L’indagine ha avuto origine da un episodio accaduto lo scorso agosto, quando a Villesse alcuni testimoni avevano segnalato la presenza di un gruppo di cittadini cinesi scendere da un camion con targa montenegrina e, poi prelevati da due autovetture con targhe italiane. La conseguente attività investigativa ha consentito di ricostruire il modus operandi utilizzato dalla banda.
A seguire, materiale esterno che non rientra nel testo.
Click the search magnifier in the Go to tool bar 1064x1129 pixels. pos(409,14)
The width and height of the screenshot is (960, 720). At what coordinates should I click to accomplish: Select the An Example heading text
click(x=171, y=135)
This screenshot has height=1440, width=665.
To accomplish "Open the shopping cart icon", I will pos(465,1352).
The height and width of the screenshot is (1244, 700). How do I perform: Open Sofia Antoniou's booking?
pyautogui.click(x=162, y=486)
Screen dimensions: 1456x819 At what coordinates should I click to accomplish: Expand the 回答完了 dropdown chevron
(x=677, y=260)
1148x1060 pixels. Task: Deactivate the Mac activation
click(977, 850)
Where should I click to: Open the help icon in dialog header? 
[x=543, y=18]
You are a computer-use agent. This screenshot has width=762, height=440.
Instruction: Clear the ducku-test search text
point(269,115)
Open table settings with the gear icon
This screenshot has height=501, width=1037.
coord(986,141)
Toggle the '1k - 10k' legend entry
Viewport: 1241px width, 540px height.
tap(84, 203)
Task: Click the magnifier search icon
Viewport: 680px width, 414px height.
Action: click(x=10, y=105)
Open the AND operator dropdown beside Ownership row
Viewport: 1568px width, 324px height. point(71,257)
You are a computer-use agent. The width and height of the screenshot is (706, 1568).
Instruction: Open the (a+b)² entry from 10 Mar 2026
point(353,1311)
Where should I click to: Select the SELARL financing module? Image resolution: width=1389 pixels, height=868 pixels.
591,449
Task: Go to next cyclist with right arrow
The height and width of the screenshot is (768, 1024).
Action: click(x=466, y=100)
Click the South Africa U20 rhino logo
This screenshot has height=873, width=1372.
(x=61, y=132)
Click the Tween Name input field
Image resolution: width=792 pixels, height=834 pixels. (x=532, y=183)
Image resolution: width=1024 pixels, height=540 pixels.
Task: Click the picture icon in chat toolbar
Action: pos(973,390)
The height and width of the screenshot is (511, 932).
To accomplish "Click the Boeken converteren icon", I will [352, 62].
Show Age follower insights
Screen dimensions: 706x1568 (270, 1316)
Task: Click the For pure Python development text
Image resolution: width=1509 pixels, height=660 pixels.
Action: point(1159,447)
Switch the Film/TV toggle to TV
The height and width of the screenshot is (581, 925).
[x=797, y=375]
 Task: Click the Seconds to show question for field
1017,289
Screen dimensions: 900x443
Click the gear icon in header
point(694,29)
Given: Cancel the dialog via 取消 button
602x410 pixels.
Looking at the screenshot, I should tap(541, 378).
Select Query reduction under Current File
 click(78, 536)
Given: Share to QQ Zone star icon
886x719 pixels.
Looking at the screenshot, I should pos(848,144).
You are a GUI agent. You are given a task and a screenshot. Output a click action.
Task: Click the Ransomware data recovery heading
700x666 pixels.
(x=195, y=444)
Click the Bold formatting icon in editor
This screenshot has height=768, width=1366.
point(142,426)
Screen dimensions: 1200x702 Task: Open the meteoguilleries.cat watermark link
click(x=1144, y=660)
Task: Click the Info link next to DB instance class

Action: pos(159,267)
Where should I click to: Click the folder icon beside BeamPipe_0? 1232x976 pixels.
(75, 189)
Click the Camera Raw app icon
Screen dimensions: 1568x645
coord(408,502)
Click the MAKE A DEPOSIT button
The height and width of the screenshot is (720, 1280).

Gli autisti, i passeur, inizialmente, parcheggiavano le auto nei pressi della stazione ferroviaria di Monfalcone e, successivamente si recavano a Trieste in treno. Qui, dopo aver raggiunto i cinesi introdotti clandestinamente nel territorio nazionale attraverso i confini orientali, li accompagnavano alla stazione ferroviaria per poi rientrare a Monfalcone, dove i clandestini venivano caricati su autovetture e trasportati presso alcune basi logistiche individuate in Veneto. Da tali basi, i migranti venivano successivamente trasferiti a Prato o verso altri Stati dell’Unione Europea, mediante l’utilizzo di documenti di viaggio falsi. In seguito ai primi interventi da parte dei carabinieri della Compagnia di Monfalcone, l’organizzazione ha modificato il proprio modus operandi,, facendo giungere i furgoni utilizzati per lo spostamento dei clandestini in zone rurali delle province di Udine e Gorizia, dove poi avveniva il trasbordo su ulteriori autovetture. Tale attività è stata resa possibile dai servizi di osservazione e pedinamento posti in essere dai carabinieri che, in alcune circostanze, oltre a procedere nei confronti dei passeur, procedevano al sequestro dei mezzi di trasporto, alcuni dei quali dotati di doppio fondo, appositamente predisposto per occultare la presenza di persone.